If you use one or more fields in a calc and one of those fields get altered, it will trip the recalculation of the calc.
You would normally use this in an Auto-enter calculation examples could be:
If you want to delete a format of a just entered value in a field you could use something like:
TextFormatRemove( Table::field ), but you can also set an other field using this, say you want to update a field 'Status'
Whenever the value in field 'Number' changes, you could use a calculation like:
if( Number=""; "Status Ready" ; "Status Ready")
Hope that helps,
Ruben van den Boogaard
Using GetField("") is indeed odd in that it evaluates at all. I do not see the real benefit over using trigger of ModificationTimeStamp which we've used for years but I would love to be proven wrong. Neither of these techniques can force a calculation (or auto-enter replace) to update if it references related data or other records within same table. It behaves as ModificationTimeStamp trigger ... seeing any change to the current record and re-evaluating the calculation at that time. It cannot see if a child value has changed unless you poke it with a stick. I suppose if you don't have a ModificationTimeStamp to use as a trigger, you can use GetField("") instead.
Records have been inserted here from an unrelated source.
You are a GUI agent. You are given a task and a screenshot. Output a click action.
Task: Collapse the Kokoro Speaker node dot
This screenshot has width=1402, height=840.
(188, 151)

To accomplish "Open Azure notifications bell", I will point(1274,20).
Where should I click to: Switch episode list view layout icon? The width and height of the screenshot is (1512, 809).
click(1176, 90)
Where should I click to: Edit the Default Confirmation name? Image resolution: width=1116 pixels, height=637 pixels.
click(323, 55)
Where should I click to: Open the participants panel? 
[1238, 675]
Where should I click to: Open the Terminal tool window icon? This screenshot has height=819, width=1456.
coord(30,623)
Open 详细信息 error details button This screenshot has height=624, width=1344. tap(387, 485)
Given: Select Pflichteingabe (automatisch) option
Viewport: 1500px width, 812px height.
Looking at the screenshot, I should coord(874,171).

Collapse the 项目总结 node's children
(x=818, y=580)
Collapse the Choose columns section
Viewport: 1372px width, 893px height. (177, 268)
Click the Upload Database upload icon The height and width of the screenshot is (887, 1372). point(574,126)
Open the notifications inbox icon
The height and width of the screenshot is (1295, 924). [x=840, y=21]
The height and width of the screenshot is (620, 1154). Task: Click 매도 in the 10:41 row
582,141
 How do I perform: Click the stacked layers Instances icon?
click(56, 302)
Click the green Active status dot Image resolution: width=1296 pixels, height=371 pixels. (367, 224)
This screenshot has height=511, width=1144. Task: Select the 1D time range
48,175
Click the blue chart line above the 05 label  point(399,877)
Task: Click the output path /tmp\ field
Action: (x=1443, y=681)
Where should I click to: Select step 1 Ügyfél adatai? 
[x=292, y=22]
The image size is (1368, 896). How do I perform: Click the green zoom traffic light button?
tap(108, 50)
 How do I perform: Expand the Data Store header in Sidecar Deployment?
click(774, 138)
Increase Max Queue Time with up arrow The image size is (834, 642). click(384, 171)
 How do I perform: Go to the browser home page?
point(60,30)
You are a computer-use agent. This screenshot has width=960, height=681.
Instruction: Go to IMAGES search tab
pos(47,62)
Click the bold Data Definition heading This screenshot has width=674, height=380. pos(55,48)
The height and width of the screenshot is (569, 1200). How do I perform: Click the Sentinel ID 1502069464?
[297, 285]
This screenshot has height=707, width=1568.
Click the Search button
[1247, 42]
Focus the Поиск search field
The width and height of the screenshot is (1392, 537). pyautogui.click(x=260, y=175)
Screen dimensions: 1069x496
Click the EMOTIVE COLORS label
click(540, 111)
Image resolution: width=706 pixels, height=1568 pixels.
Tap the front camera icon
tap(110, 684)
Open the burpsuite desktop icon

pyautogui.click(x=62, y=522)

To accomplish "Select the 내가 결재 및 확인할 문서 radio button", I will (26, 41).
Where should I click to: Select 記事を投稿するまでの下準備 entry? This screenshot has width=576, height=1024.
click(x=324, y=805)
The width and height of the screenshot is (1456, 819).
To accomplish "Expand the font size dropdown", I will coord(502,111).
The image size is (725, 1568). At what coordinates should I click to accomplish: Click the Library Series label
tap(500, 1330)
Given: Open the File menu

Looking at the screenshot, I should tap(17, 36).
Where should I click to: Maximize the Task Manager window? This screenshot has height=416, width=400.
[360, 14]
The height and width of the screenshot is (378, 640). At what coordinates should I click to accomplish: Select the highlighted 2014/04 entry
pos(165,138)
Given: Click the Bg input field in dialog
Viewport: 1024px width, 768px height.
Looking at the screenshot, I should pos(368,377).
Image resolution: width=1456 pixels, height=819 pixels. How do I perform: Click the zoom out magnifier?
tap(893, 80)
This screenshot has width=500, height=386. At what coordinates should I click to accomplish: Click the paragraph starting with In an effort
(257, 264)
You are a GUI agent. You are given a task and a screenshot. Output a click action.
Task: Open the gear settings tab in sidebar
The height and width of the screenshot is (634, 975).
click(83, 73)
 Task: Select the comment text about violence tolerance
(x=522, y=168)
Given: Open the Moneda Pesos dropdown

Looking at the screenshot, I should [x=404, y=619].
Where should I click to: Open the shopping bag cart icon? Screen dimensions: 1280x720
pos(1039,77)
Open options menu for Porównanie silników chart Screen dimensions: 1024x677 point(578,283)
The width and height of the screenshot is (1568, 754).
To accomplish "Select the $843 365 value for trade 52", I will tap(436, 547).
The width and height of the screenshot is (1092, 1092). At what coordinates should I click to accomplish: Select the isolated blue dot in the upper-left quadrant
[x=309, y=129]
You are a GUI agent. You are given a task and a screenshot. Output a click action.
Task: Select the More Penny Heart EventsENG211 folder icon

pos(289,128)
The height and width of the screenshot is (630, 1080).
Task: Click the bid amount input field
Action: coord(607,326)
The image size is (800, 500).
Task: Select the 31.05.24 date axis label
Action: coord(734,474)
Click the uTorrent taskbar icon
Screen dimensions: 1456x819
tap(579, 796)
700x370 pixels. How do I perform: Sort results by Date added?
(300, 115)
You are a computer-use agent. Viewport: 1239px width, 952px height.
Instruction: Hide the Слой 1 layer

Would I ever use it? Not unless it has substantial benefit not yet disclosed. I've been in this business long enough to know that behaviors change and I would be weary implementing it within my solutions unless FM engineers substantiated its use. I'll stick to timestamp triggers in meantime, and follow this thread with great interest!
Thanks for chiming in. The purpose for using this technique is to only update a mod timestamp when the user, as opposed to a script, makes a change to the data. This was relevant because I have a script that updates related values on record load, and the modTimeStamp was always getting changed, regardless if there was a change to the related data. The problem with this was that it throws off our sync engine (goZync) as such relies on mod Timestamps.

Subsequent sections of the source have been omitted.